“Montana is an easy sell.” Part 2
I would not know George Ochenski if he walked past me, but friends who know him say he is a “self-proclaimed expert and tireless rock thrower.”
Too harsh? I don’t know because I’ve never met him, but judging from "Montana is an easy product to sell," his recent opinion essay in the Butte’s daily Montana Standard, he needs to work harder on getting his facts straight.
Ochenski borrowed the title of his op-ed from a comment Gov. Greg Gianforte made at a Montana Chamber of Commerce luncheon in Helena on Jan. 11. After running down a long list of companies that are expanding into Montana, Gianforte said, “Montana is an easy product to sell,” meaning it isn’t difficult to convince companies to make Big Sky Country their next destination.
The list:
- Hyundai Motor Group will build a new research and development center in Bozeman.
- Dvele Omega, a California manufacturer of high-end prefab homes will build an $80 million plant in Butte.

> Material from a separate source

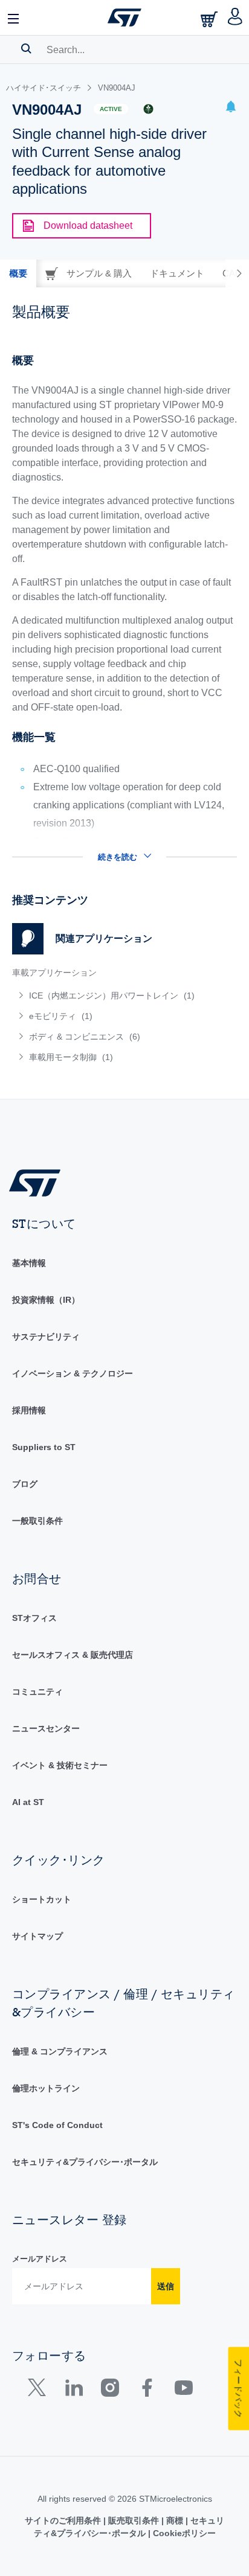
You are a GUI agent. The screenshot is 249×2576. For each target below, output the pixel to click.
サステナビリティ (46, 1336)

- Vacom, a German manufacturer of vacuum systems for the chipmaking and aerospace industries, will build a $90 million plant in Lewistown, adding 500 local jobs.

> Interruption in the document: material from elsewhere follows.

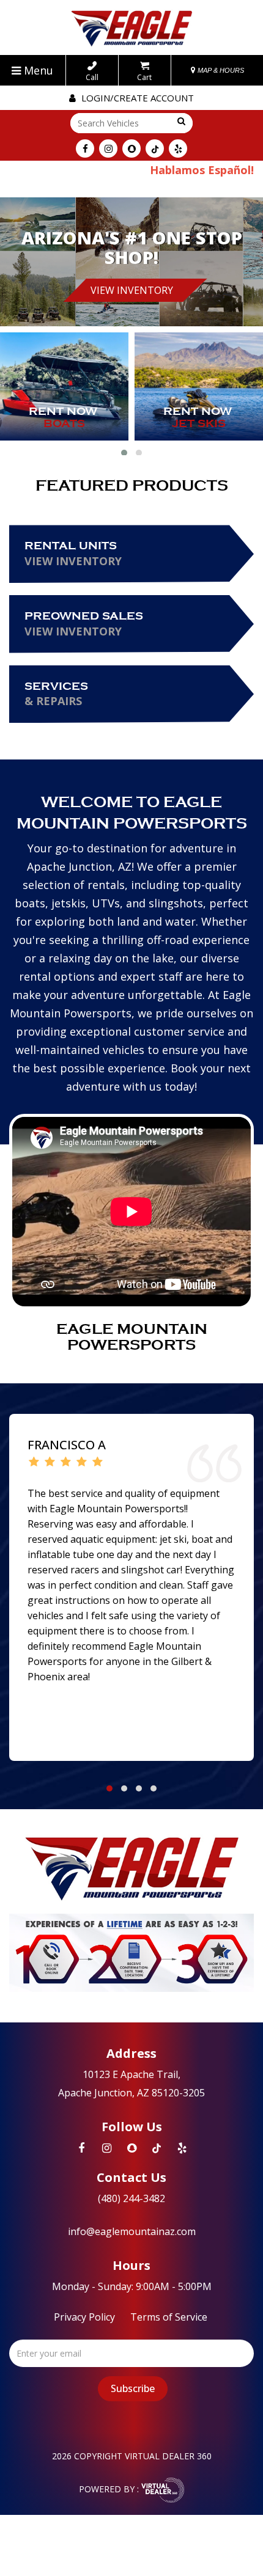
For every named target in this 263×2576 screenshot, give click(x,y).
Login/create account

- Brixtel Defense, a global manufacturer of munitions and propellants, is investing $125 million in a facility in Glendive that will employ 350.
Ochenski is a long-time environmental activist, so I would have thought diversification of Montana’s resource-dependent economy would please him.
My bad. Environmental activists like Ochenski detest mega-millionaires especially Republican mega-millionaires like the Gianfortes.
They sold their cloud computing company to Oracle in 2011 for $1.5 billion. No wonder they could afford to buy a $4 million historic mansion in Helena.
How do we know this? Because those greedy Gianfortes will donate the Hauser House, which is listed on the National Register of Historic Homes, to the State of Montana when they return to private life. It will become the state’s governor’s mansion.
Class envy has been a favored tool among environmental activists for a long time.
Likewise, a preference for repeating ridiculous claims until they take on an air of truth.
So it is that Ochenski derides Gianforte’s “rush to log every possible tree off state
forests.”
Ochenski also castigates Gianforte for ignoring “the very real effects of the climate crisis when it comes to getting out the cut.”
Apparently, Ochenski has not read the collaboratively developed 2020 Montana Forest Action Plan. It promotes cross-boundary landscape scale forest restoration and management involving federal, state, tribal and private forest stakeholders.
Every conservation group in Montana worked on the plan, which was signed by Forest Service Region 1 Forester, Leanne Marten, and then State Forester, Sonja Germann.
You can read the Montana_Forest_Action_Plan_12.22.2020 here.
This is a very readable PDF file. Beautiful photographs and a very readable and easily understood narrative. Lots of supporting data and an impressive bibliography.
In the closing paragraphs of his Montana Standard piece, which was subsequently picked up by the Missoulian, Ochenski quotes from the state’s Constitution: “The state and each person shall maintain and improve a clean and healthful environment for present and future generations.”
Borrowing from Ochenski, here are some “Truths that seem self-evident” that he failed to mention:
- Growth exceeds mortality in only one Montana’s 11 national forests.
- Between 2015 and 2020, wildfires swept over 4.78 million acres.
- 8.65 million acres are overrun by insects and diseases.
Six million acres of at-risk forest are within a half mile of dozens of communities.
- Montanans inhale thousands of tons of carcinogenic wildfire smoke annually.
So much for Montana’s Constitutionally mandated “clean and healthful” environment.